**The problem**
An exact copy of the data is required. No picture may appear in it.

═════ Data records ═════

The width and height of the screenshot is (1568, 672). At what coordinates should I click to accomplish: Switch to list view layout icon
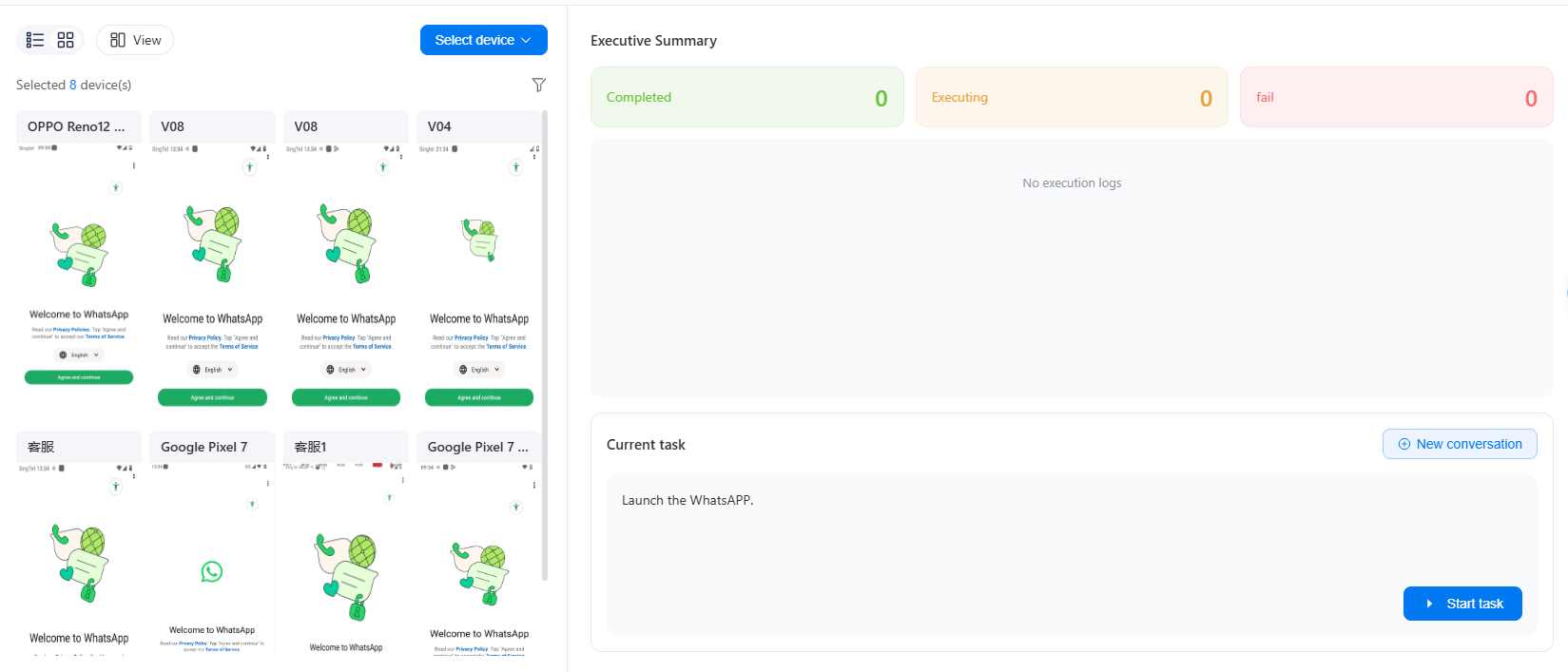pyautogui.click(x=35, y=40)

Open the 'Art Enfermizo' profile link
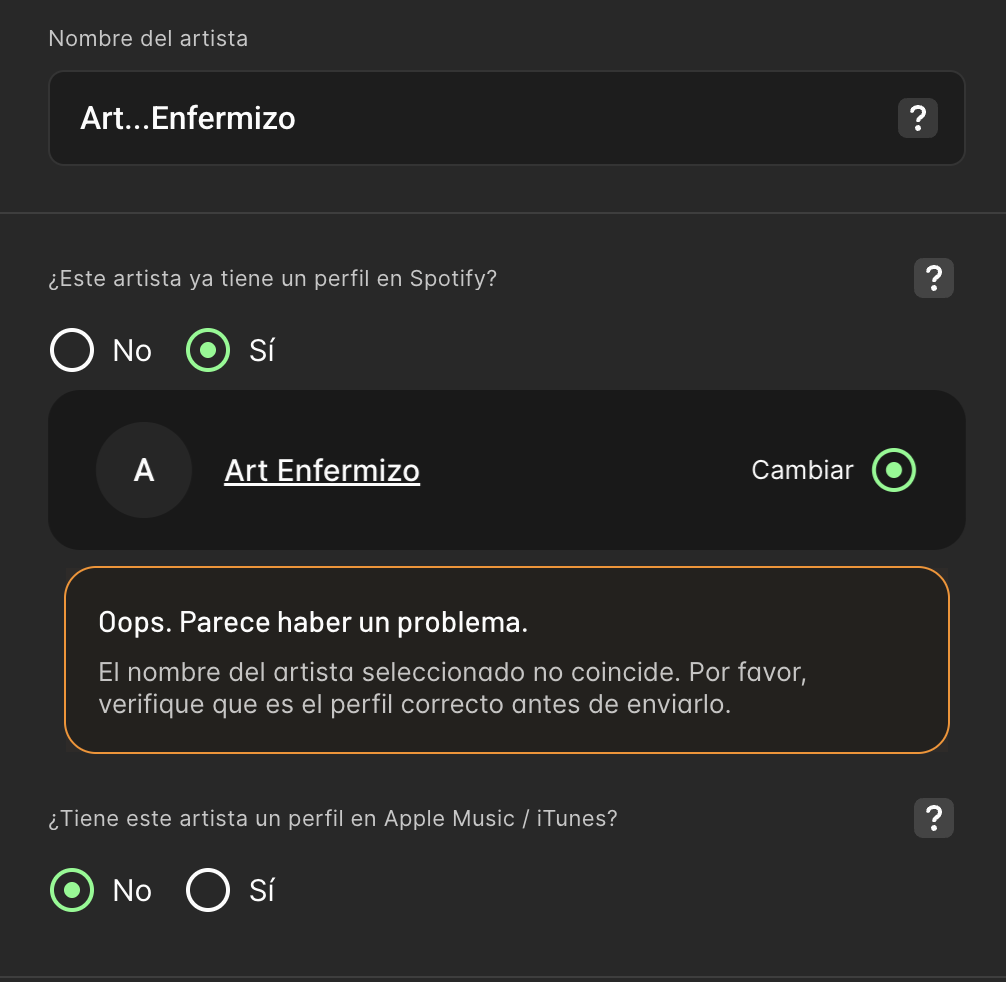(322, 470)
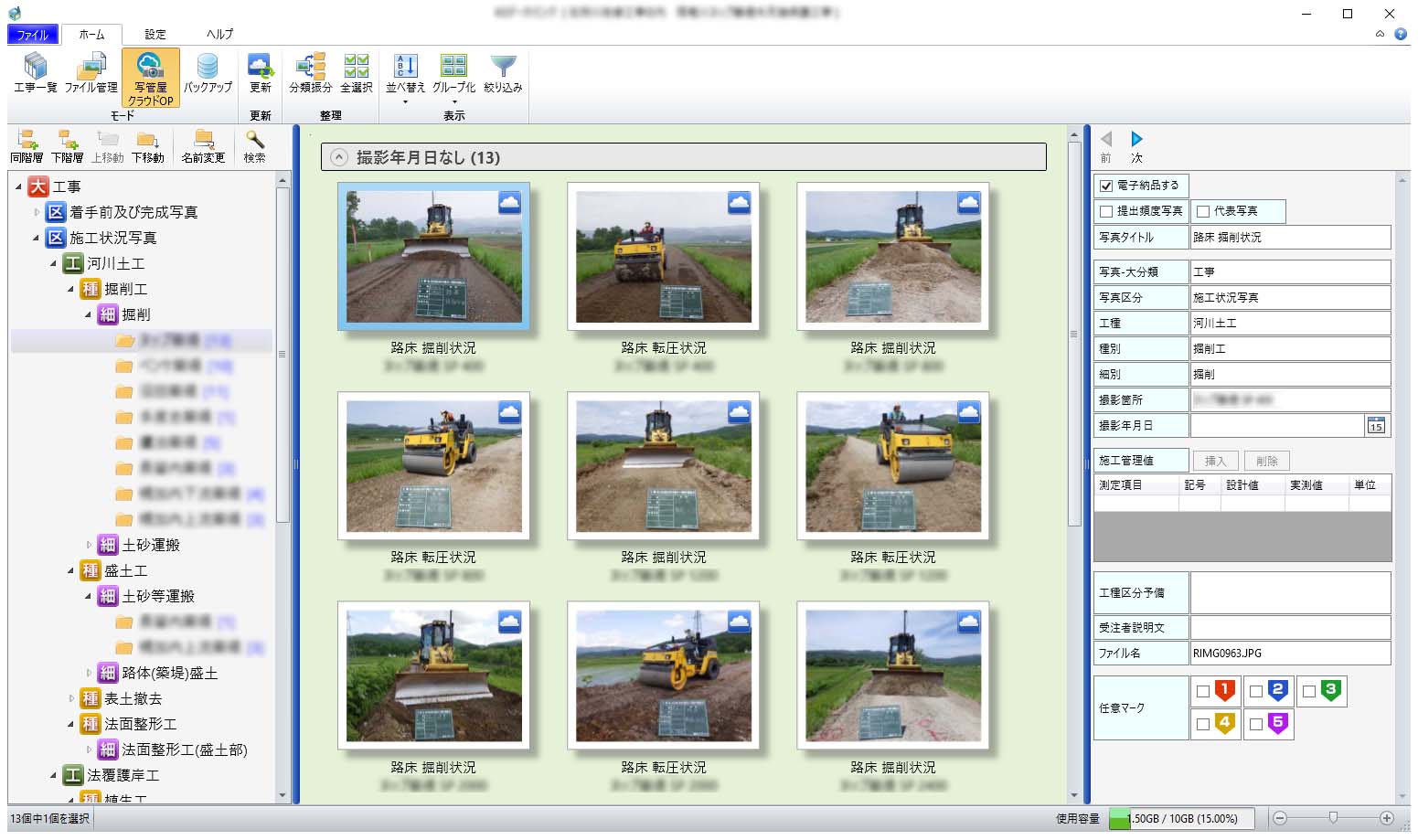The height and width of the screenshot is (840, 1418).
Task: Enable the 代表写真 checkbox
Action: 1203,211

═════

**Solved exercise**
The width and height of the screenshot is (1568, 672). At what coordinates should I click to accomplish: Switch to list view layout icon
pyautogui.click(x=35, y=40)

Open the 'Art Enfermizo' profile link
(322, 470)
The height and width of the screenshot is (840, 1418).
Task: Enable the 代表写真 checkbox
Action: 1203,211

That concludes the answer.